**DAFTAR KEGIATAN**
1. Apa kata kunci yang disebut dalam kutipan tentang konstitusionalisme?
2. Tahun berapa saja yang disebut dalam kutipan tentang konstitusionalisme?

**KUTIPAN TEKS**
modern. Seperti dikemukakan oleh C.J. Friedrich sebagaimana dikutip di atas, “constitutionalism
is an institutionalized system of effective, regularized restraints upon
governmental action”. Basis pokoknya adalah kesepakatan umum atau
persetujuan (consensus) di antara mayoritas rakyat mengenai bangunan yang
diidealkan berkenaan dengan negara.
Organisasi
negara itu diperlukan oleh warga masyarakat politik agar kepentingan mereka
bersama dapat dilindungi atau dipromosikan melalui pembentukan dan penggunaan
mekanisme yang disebut negara. Kata kuncinya adalah konsensus atau general
agreement. Jika kesepakatan umum itu runtuh, maka runtuh pula legitimasi
kekuasaan negara yang bersangkutan, dan pada gilirannya perang saudara (civil
war) atau revolusi dapat terjadi. Hal ini misalnya, tercermin dalam tiga
peristiwa besar dalam sejarah umat manusia, yaitu revolusi penting yang terjadi
di Perancis tahun 1789, di Amerika pada tahun 1776, dan di Rusia pada tahun
1917, ataupun peristiwa besar di Indonesia pada tahun 1945, 1965 dan 1998.

**DATA TERCATAT**
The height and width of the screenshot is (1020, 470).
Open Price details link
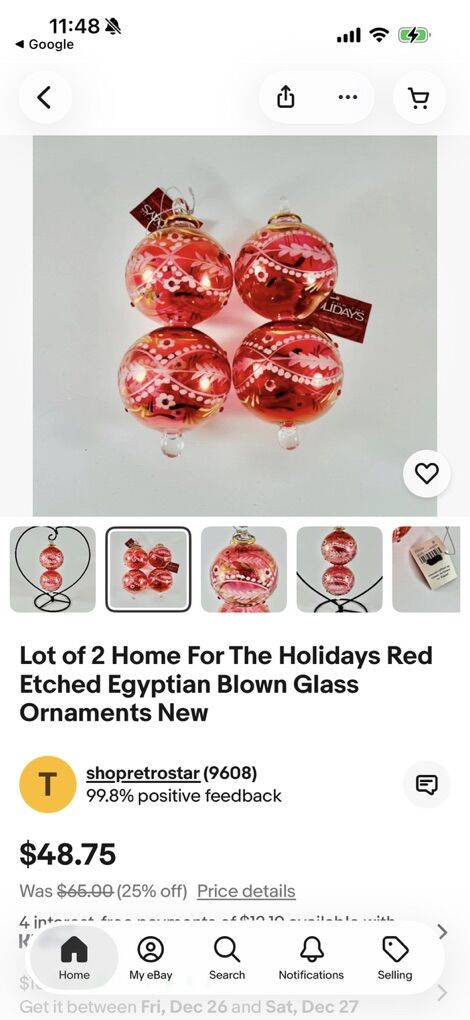246,891
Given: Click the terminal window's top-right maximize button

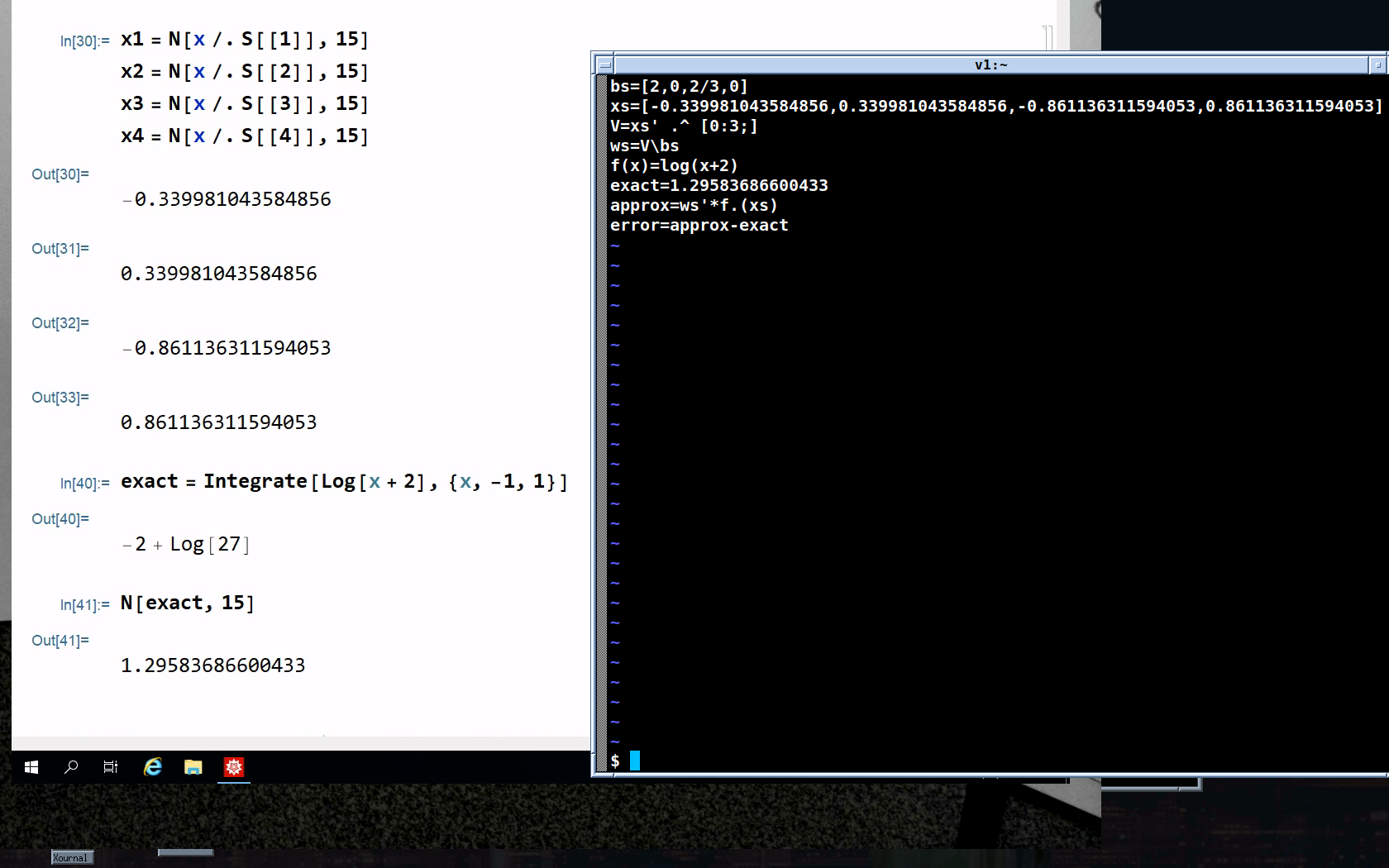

**JAWABAN TIAP TUGAS**
1. Konsensus atau general agreement.

2. 1789, 1776, 1917, 1945, 1965, dan 1998.